World Precision Machinery Limited (SGX:B49) May Have Run Too Fast Too Soon With Recent 26% Price Plummet
Unfortunately for some shareholders, the World Precision Machinery Limited (SGX:B49) share price has dived 26% in the last thirty days, prolonging recent pain. Longer-term shareholders will rue the drop in the share price, since it's now virtually flat for the year after a promising few quarters.
In spite of the heavy fall in price, given close to half the companies in Singapore have price-to-earnings ratios (or "P/E's") below 11x, you may still consider World Precision Machinery as a stock to avoid entirely with its 57.9x P/E ratio. Nonetheless, we'd need to dig a little deeper to determine if there is a rational basis for the highly elevated P/E.
Our free stock report includes 4 warning signs investors should be aware of before investing in World Precision Machinery.

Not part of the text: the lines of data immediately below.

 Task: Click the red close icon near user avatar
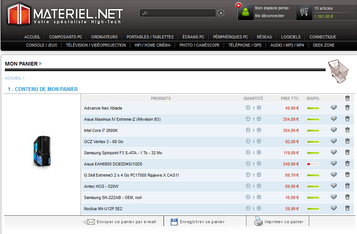239,5
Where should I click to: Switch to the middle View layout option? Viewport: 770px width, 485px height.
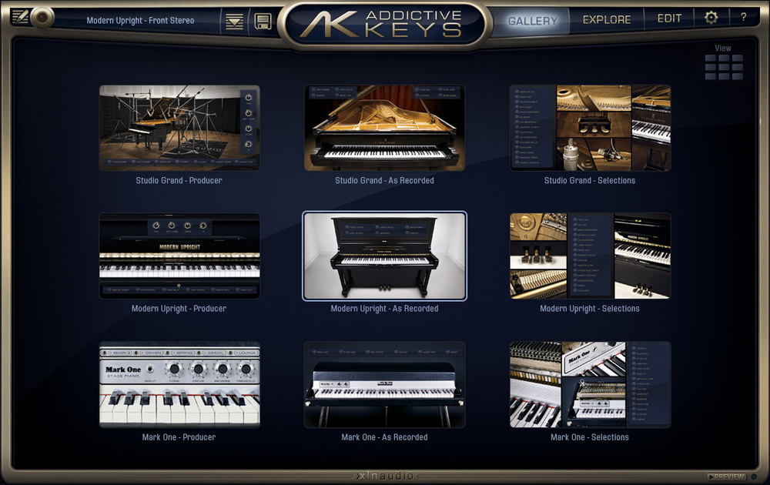coord(724,67)
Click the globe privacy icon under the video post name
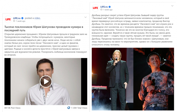Screen dimensions: 177x112 click(x=14, y=21)
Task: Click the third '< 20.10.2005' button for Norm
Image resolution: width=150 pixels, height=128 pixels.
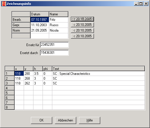Action: (82, 30)
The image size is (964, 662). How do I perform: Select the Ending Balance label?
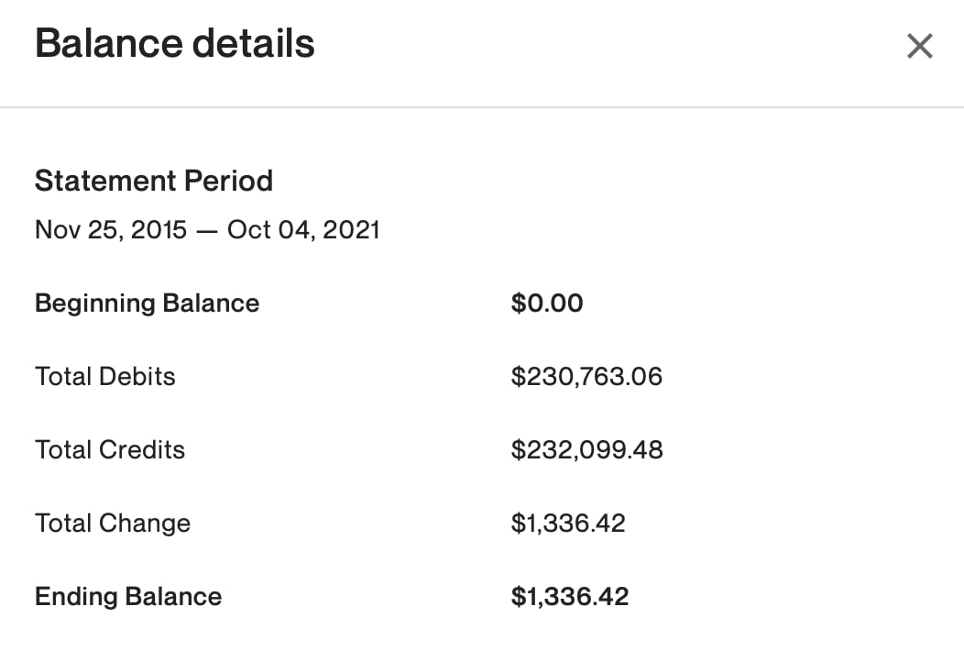(128, 597)
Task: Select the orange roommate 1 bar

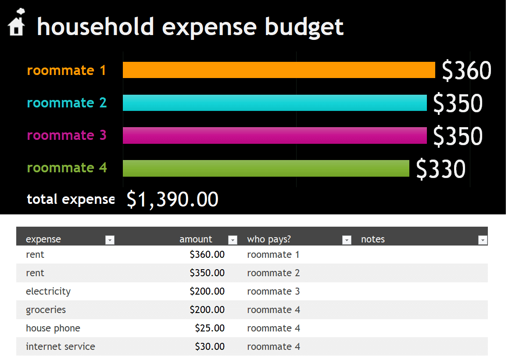Action: coord(279,70)
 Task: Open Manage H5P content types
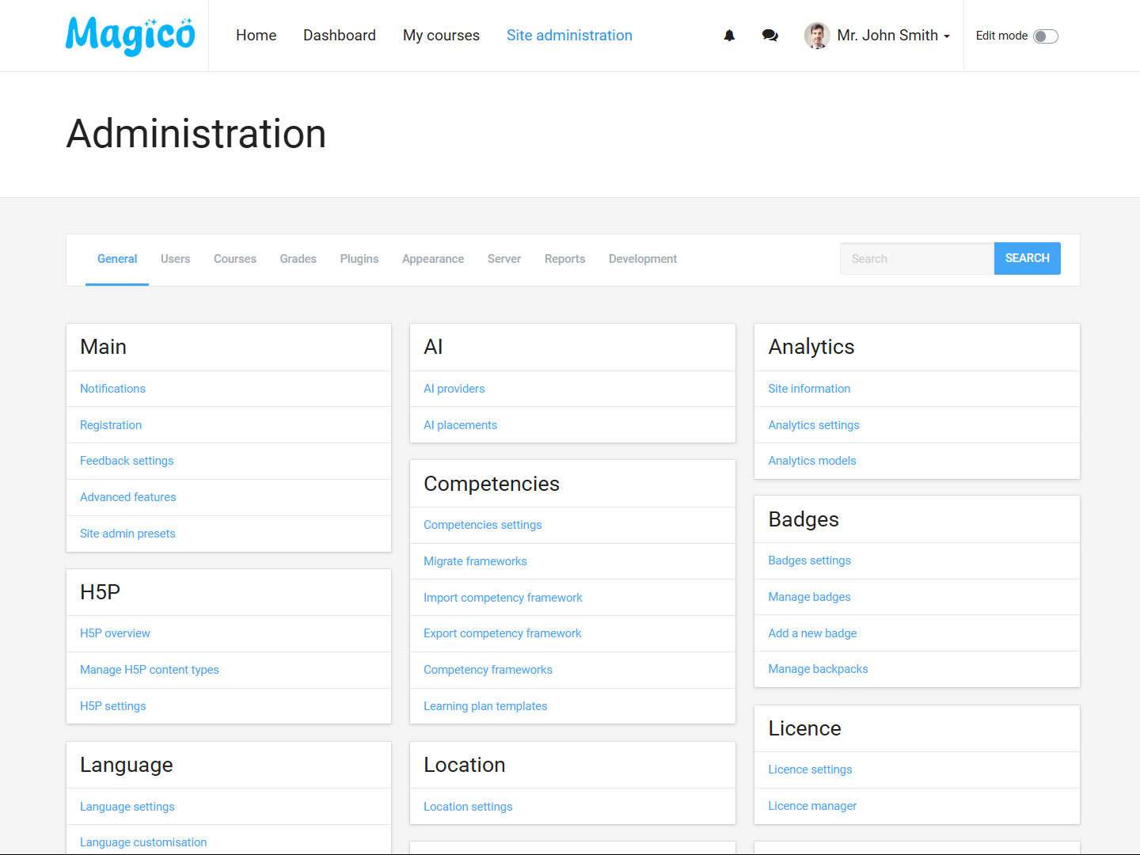(149, 669)
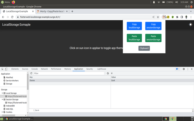Select Service Workers in Application sidebar
The height and width of the screenshot is (121, 194).
click(x=12, y=80)

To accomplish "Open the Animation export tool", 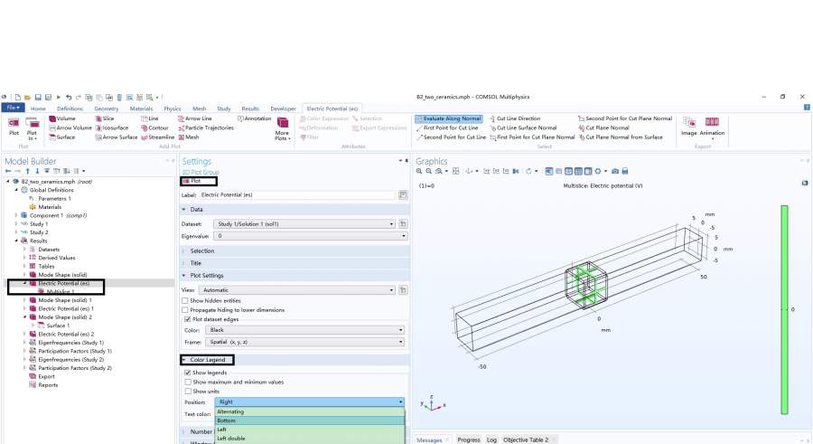I will click(712, 126).
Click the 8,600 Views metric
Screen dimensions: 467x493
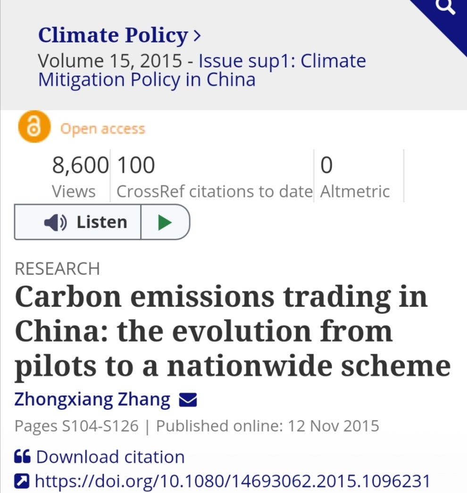pos(79,177)
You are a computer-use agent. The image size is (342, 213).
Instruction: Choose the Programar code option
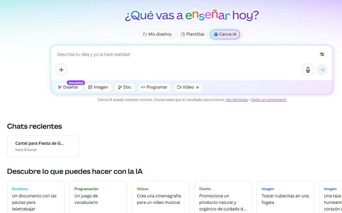pos(154,87)
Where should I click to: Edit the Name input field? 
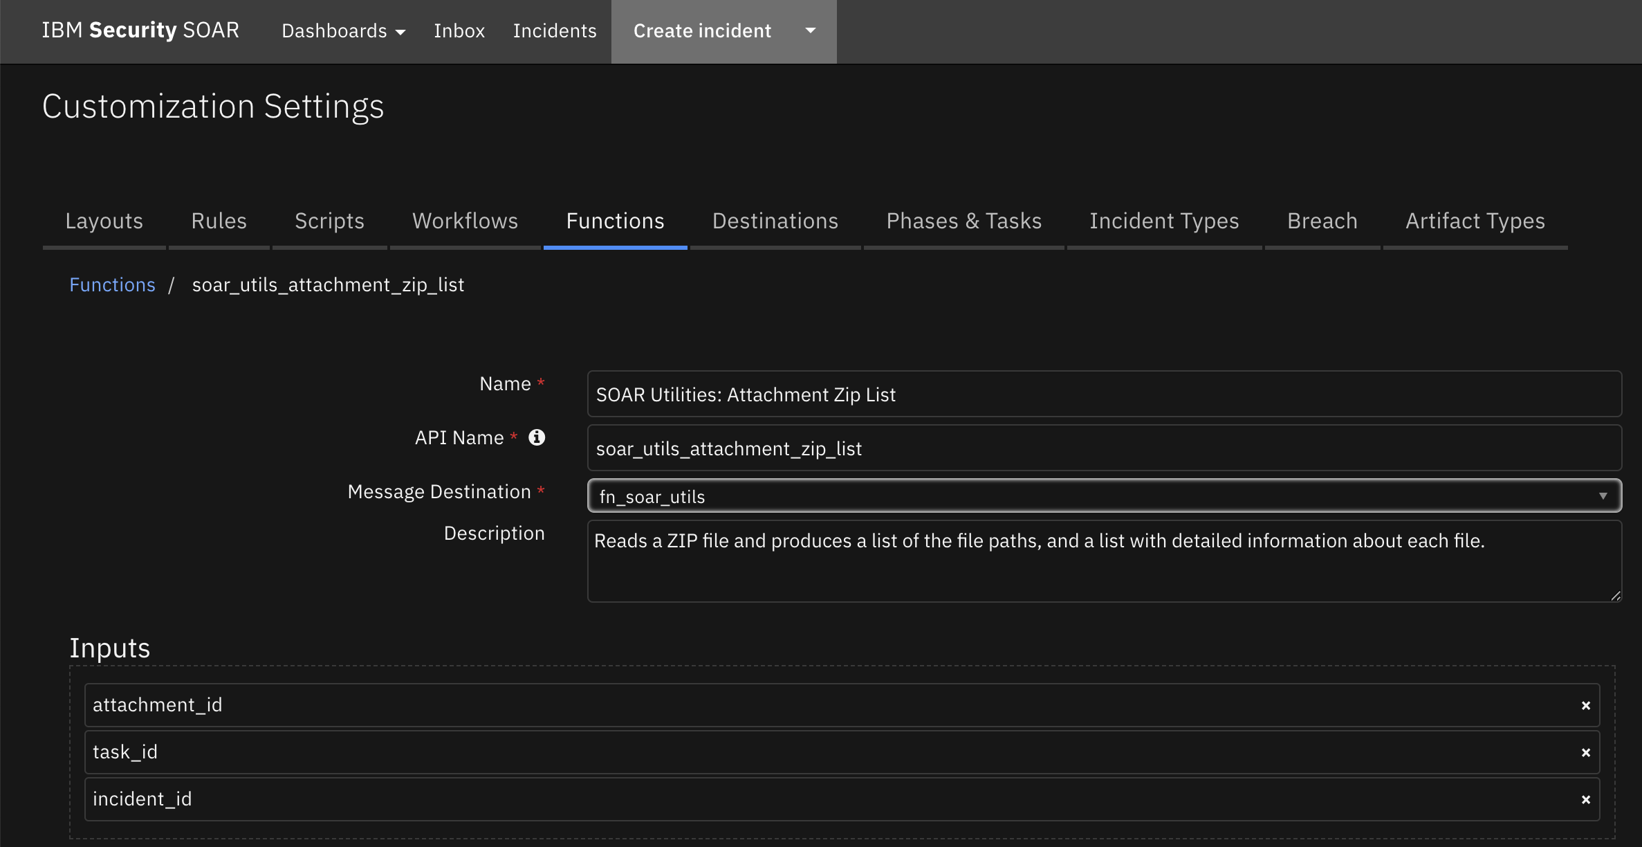tap(1103, 394)
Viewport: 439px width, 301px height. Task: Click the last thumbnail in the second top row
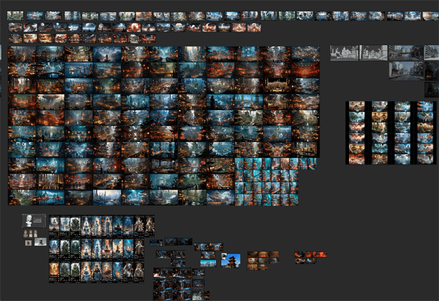coord(254,28)
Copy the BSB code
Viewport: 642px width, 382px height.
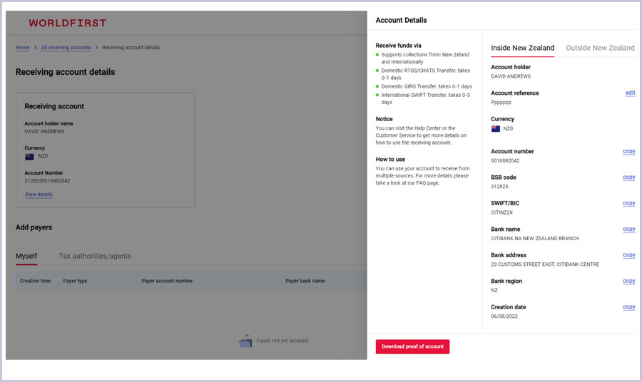click(628, 177)
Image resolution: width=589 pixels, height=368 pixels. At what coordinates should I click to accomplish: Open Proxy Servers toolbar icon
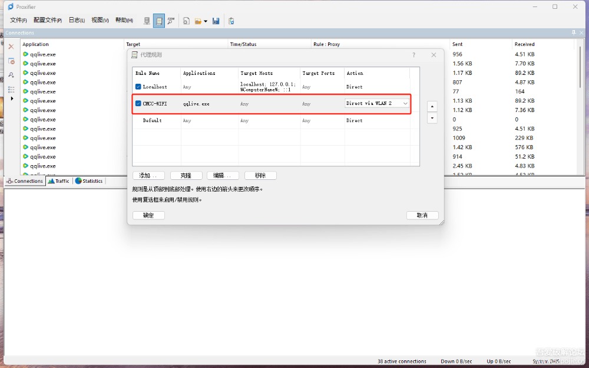click(x=147, y=21)
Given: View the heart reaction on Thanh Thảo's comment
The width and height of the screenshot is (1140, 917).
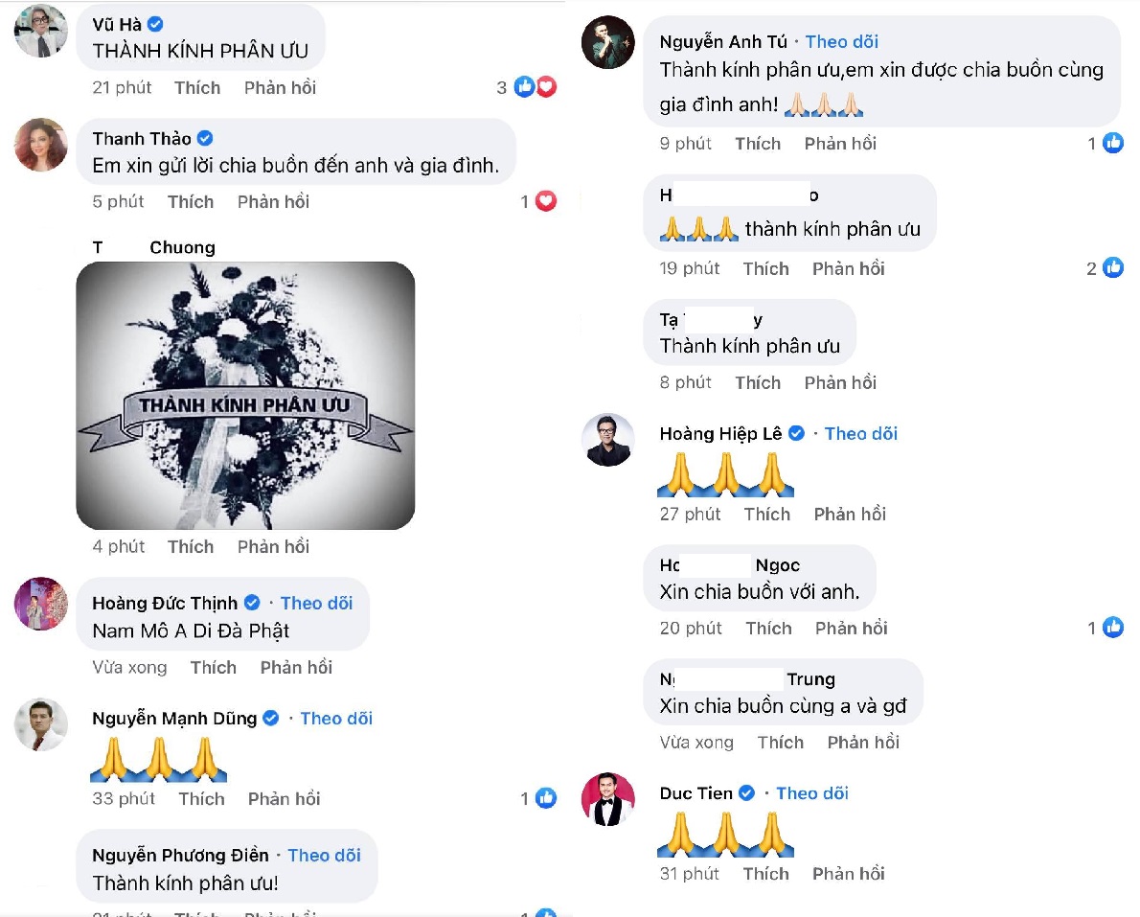Looking at the screenshot, I should [x=546, y=201].

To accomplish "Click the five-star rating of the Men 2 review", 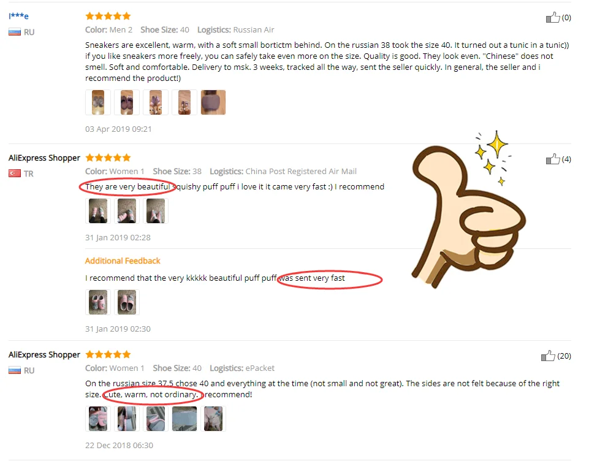I will click(108, 16).
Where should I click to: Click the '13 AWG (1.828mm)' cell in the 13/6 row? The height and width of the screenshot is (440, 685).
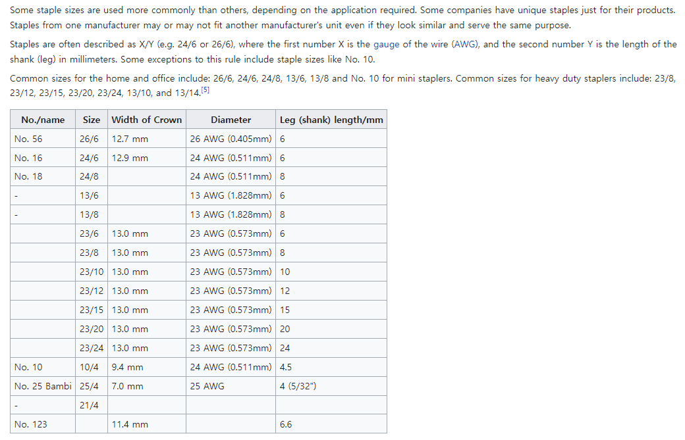(x=231, y=196)
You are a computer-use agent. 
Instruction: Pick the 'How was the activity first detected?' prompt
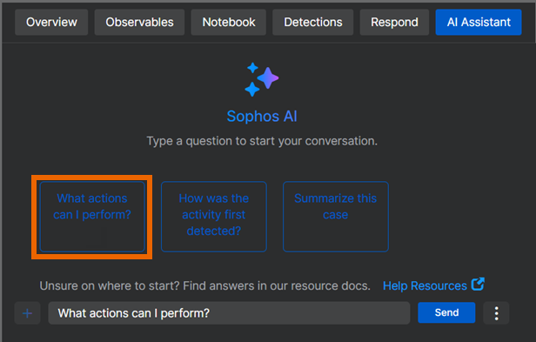214,217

Read for free now.The earnings growth achieved at World Precision Machinery over the last year would be more than acceptable for most companies. One possibility is that the P/E is high because investors think this respectable earnings growth will be enough to outperform the broader market in the near future. If not, then existing shareholders may be a little nervous about the viability of the share price.
See our latest analysis for World Precision Machinery
Is There Enough Growth For World Precision Machinery?
World Precision Machinery's P/E ratio would be typical for a company that's expected to deliver very strong growth, and importantly, perform much better than the market.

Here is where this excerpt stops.